_Pixel coordinate grounding data_
________________________
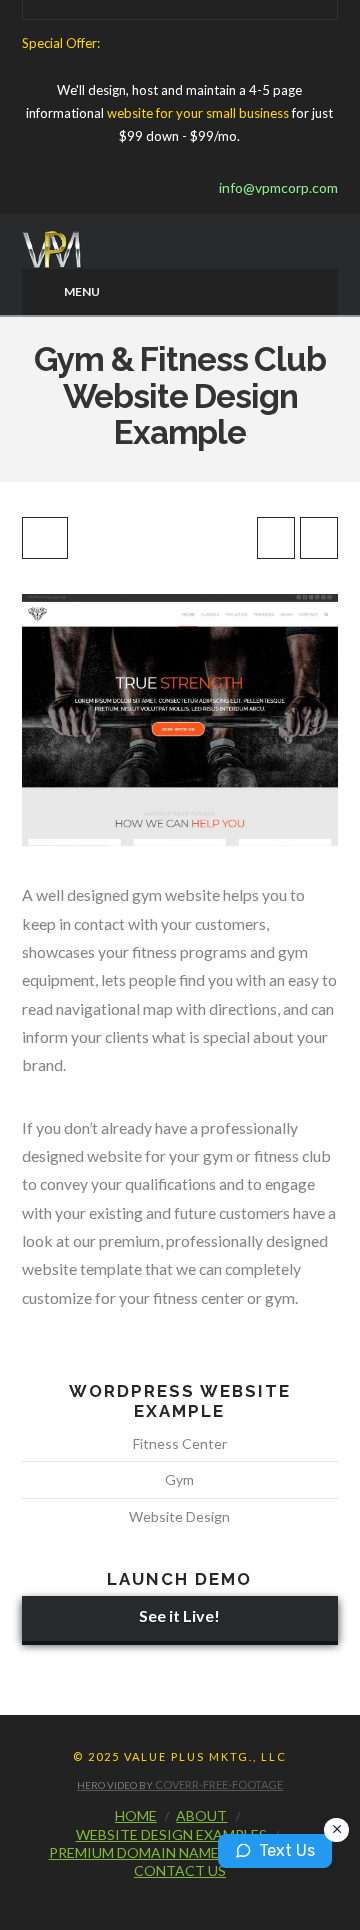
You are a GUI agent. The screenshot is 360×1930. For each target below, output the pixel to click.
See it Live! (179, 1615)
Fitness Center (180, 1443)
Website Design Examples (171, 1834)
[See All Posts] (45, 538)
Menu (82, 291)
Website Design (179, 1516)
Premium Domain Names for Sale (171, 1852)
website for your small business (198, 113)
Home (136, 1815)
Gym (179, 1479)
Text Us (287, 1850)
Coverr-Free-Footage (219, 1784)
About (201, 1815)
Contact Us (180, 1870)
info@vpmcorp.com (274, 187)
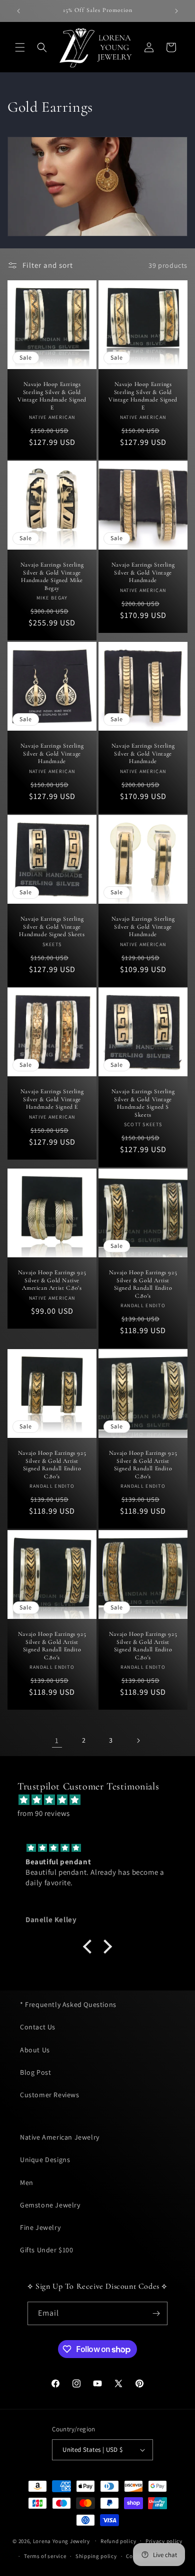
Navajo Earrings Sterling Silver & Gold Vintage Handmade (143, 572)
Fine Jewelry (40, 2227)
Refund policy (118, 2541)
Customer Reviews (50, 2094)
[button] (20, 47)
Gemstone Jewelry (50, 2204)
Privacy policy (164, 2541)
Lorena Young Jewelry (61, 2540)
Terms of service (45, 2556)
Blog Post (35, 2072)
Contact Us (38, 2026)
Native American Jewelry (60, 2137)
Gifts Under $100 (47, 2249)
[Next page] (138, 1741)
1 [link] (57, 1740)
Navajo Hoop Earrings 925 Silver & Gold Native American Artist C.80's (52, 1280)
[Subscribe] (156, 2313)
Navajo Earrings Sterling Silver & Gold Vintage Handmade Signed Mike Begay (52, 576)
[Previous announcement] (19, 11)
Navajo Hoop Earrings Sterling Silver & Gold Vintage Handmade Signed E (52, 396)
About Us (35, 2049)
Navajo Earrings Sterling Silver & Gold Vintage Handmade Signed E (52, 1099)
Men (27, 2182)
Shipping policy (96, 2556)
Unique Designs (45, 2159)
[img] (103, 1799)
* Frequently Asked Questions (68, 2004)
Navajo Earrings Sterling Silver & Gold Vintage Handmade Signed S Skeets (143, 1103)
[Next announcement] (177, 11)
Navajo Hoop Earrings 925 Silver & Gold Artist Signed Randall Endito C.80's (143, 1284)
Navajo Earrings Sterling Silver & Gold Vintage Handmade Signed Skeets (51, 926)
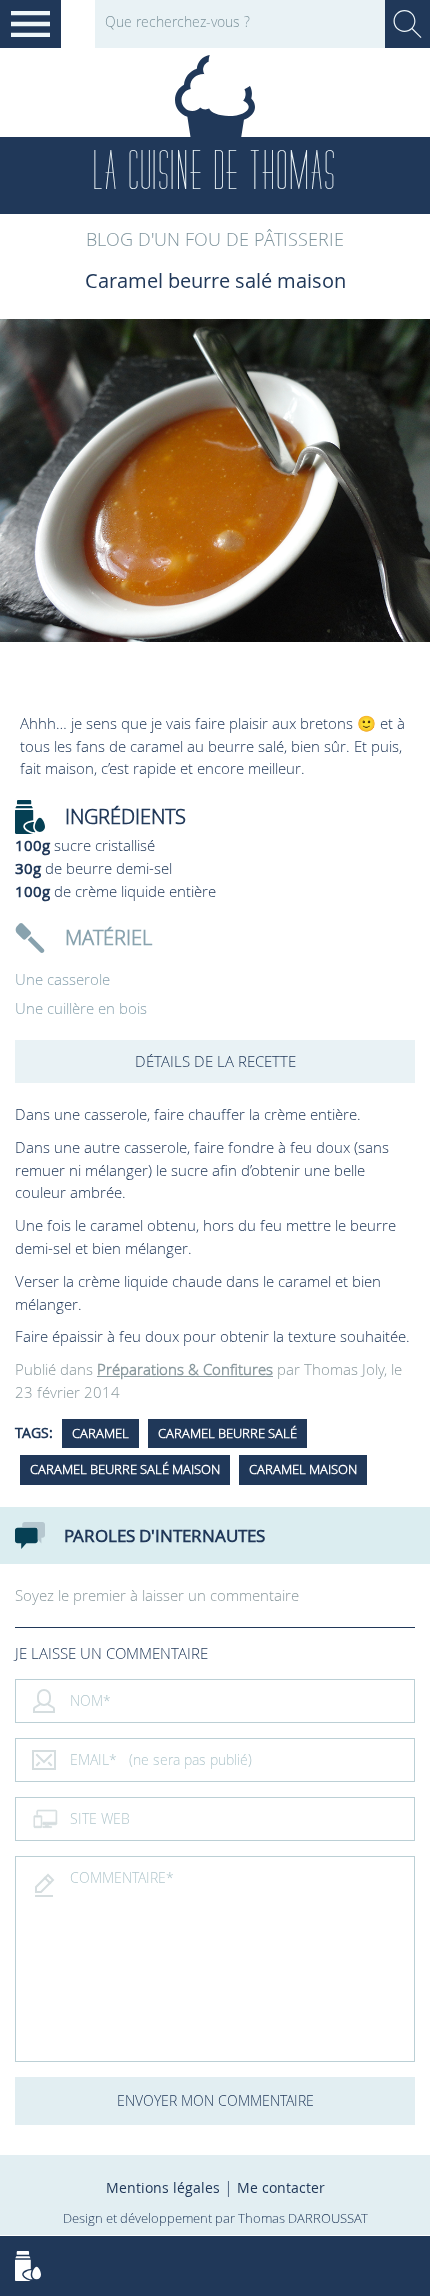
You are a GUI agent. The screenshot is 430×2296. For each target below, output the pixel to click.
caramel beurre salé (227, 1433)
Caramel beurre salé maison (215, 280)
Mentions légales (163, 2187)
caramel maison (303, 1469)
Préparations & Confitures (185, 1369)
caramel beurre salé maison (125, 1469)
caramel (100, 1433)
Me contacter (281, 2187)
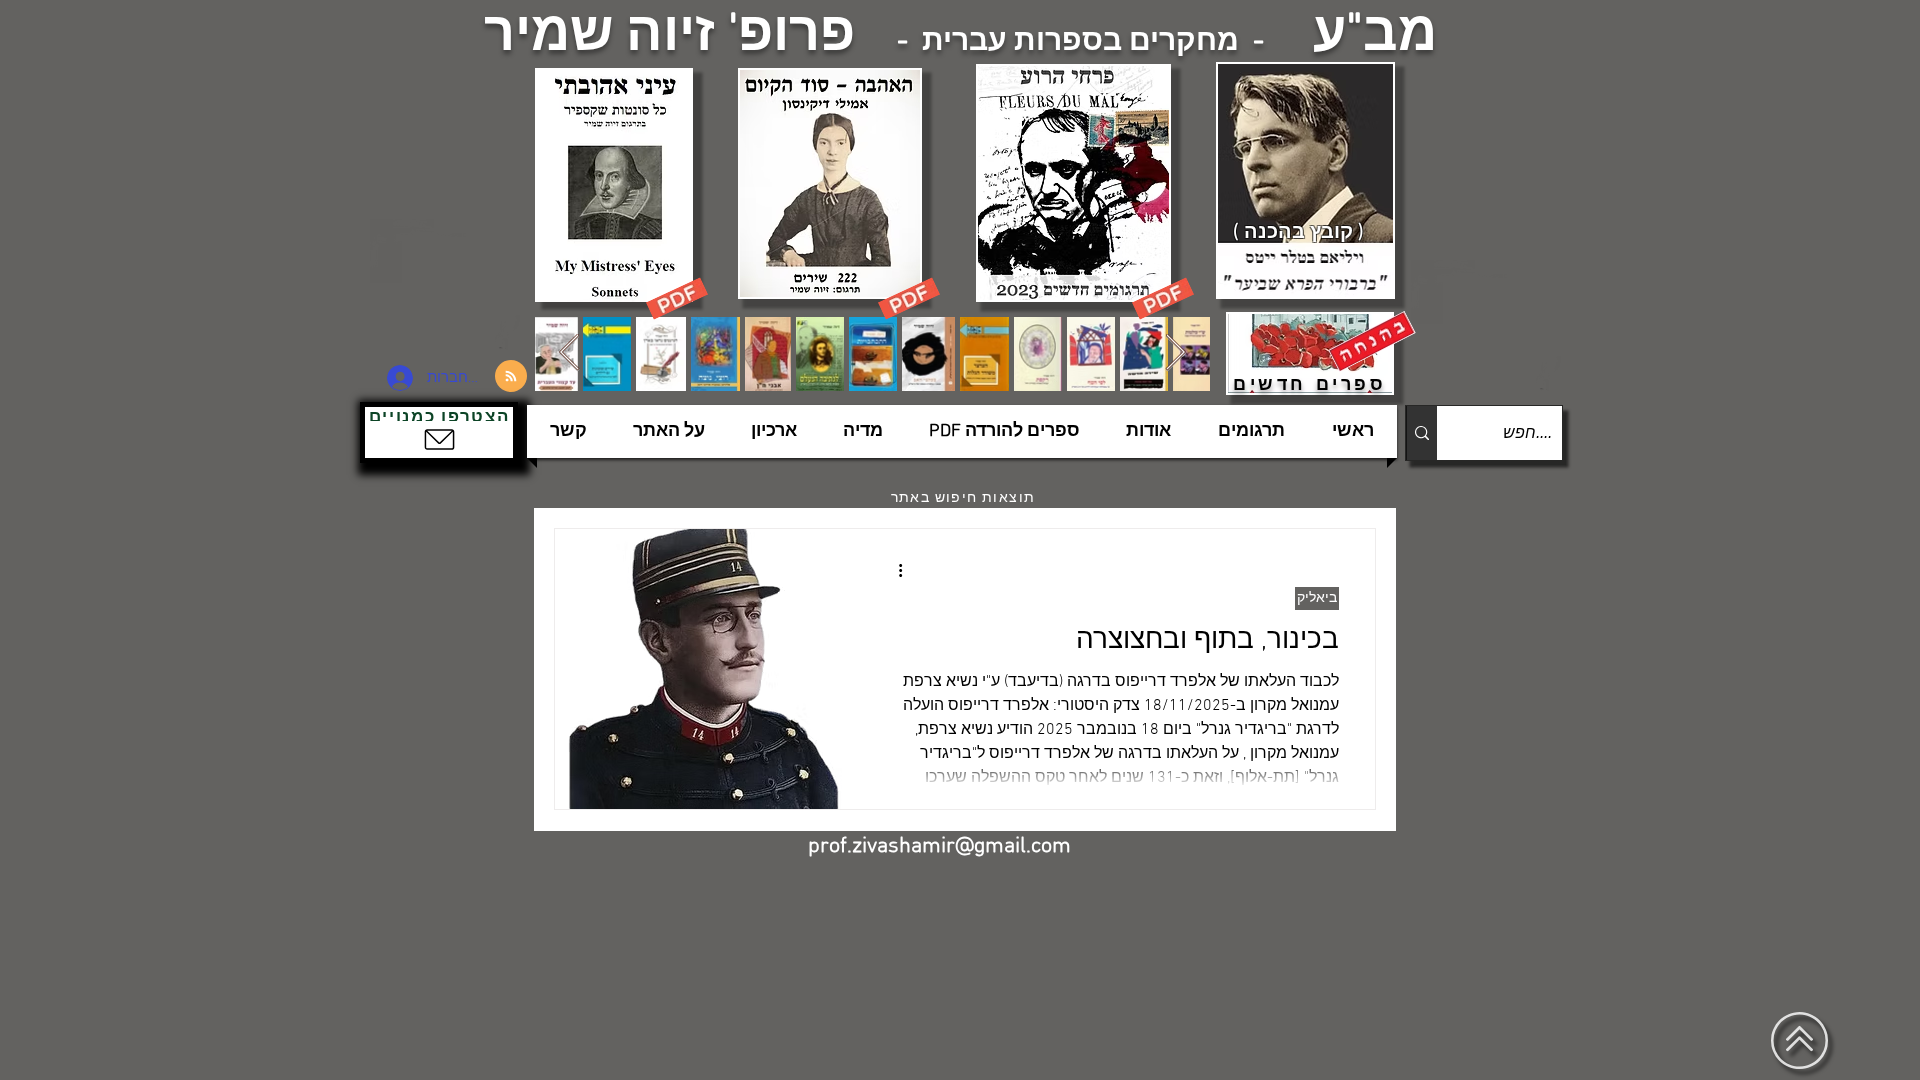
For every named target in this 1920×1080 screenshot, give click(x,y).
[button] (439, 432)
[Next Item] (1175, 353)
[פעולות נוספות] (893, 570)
________________________
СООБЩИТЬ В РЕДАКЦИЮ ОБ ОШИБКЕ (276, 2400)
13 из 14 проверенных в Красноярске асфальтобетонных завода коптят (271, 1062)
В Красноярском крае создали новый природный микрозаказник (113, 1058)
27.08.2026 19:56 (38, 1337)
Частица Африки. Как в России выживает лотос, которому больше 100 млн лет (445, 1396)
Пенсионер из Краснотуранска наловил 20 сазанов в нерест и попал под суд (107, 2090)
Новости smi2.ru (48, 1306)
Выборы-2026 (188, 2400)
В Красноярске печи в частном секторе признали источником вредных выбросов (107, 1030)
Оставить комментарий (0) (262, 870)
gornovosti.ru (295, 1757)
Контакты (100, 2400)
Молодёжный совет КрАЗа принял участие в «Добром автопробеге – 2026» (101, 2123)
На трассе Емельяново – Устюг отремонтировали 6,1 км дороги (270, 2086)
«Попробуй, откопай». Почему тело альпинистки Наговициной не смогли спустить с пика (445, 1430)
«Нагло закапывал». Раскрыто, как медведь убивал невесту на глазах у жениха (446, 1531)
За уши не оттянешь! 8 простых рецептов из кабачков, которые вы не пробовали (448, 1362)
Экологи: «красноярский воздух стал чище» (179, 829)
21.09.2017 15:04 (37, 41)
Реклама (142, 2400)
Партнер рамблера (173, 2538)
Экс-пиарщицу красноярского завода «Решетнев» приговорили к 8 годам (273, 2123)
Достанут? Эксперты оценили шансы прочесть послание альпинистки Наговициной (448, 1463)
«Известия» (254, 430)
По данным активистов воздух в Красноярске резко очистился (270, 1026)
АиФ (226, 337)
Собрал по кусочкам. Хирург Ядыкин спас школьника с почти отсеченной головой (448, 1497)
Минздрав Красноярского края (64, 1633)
________________________
_Exercise brief_
Every line of the entries that includes "maison" must be copied into the answer.

_Response to this exercise_
Caramel beurre salé maison (215, 280)
caramel maison (303, 1469)
caramel beurre salé maison (125, 1469)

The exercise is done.